(Dataset entries)

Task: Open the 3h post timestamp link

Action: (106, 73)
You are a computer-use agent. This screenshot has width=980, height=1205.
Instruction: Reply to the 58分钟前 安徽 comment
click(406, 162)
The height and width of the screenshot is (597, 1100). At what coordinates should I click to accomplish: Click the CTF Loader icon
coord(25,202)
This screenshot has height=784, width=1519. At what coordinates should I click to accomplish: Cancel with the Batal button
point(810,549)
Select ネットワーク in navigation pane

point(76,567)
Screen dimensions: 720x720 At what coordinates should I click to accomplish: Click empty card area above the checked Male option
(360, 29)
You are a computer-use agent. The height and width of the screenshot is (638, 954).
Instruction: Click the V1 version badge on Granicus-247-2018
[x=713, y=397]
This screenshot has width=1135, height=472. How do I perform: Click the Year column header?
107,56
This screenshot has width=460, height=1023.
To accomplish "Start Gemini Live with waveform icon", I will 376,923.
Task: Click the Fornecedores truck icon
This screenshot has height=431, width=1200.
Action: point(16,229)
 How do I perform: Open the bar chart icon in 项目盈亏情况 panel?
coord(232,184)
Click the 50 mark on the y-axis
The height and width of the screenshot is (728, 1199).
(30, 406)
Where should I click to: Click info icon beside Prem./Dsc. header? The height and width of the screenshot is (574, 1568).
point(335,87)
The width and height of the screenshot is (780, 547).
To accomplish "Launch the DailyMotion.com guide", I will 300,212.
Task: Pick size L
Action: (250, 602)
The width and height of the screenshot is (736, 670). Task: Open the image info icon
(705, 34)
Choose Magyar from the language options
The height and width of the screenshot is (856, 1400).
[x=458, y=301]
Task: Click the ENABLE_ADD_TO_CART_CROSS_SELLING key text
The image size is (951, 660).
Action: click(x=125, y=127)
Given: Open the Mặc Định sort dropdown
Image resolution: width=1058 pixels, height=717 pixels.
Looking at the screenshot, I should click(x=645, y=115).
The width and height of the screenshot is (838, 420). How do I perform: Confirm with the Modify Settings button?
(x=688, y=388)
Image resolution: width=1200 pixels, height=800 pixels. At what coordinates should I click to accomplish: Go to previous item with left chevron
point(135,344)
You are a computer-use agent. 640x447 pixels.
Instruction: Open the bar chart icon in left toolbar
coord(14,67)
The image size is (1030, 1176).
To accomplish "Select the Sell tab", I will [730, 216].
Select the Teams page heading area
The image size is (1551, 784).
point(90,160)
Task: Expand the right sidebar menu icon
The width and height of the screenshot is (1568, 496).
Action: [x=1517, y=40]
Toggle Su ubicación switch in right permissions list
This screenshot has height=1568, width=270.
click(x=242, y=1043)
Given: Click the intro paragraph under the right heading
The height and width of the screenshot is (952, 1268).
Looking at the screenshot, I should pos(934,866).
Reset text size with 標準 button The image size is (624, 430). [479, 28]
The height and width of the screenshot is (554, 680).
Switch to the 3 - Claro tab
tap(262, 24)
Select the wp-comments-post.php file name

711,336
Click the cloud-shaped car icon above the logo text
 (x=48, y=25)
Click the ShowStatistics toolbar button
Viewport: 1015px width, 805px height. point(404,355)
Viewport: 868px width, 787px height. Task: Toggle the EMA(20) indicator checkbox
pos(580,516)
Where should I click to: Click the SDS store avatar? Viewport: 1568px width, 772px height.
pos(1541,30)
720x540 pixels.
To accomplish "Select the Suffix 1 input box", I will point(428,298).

*ASSIGNMENT*: With the line that has "This screenshot has width=460, height=1023." as the first and the line that has "The width and height of the screenshot is (780, 547)." as the last, repeat exactly that run of lines above and no more.

*ANSWER FOR THE TASK*:
This screenshot has width=460, height=1023.
To accomplish "Start Gemini Live with waveform icon", I will 376,923.
Task: Click the Fornecedores truck icon
This screenshot has height=431, width=1200.
Action: point(16,229)
 How do I perform: Open the bar chart icon in 项目盈亏情况 panel?
coord(232,184)
Click the 50 mark on the y-axis
The height and width of the screenshot is (728, 1199).
(30, 406)
Where should I click to: Click info icon beside Prem./Dsc. header? The height and width of the screenshot is (574, 1568).
point(335,87)
The width and height of the screenshot is (780, 547).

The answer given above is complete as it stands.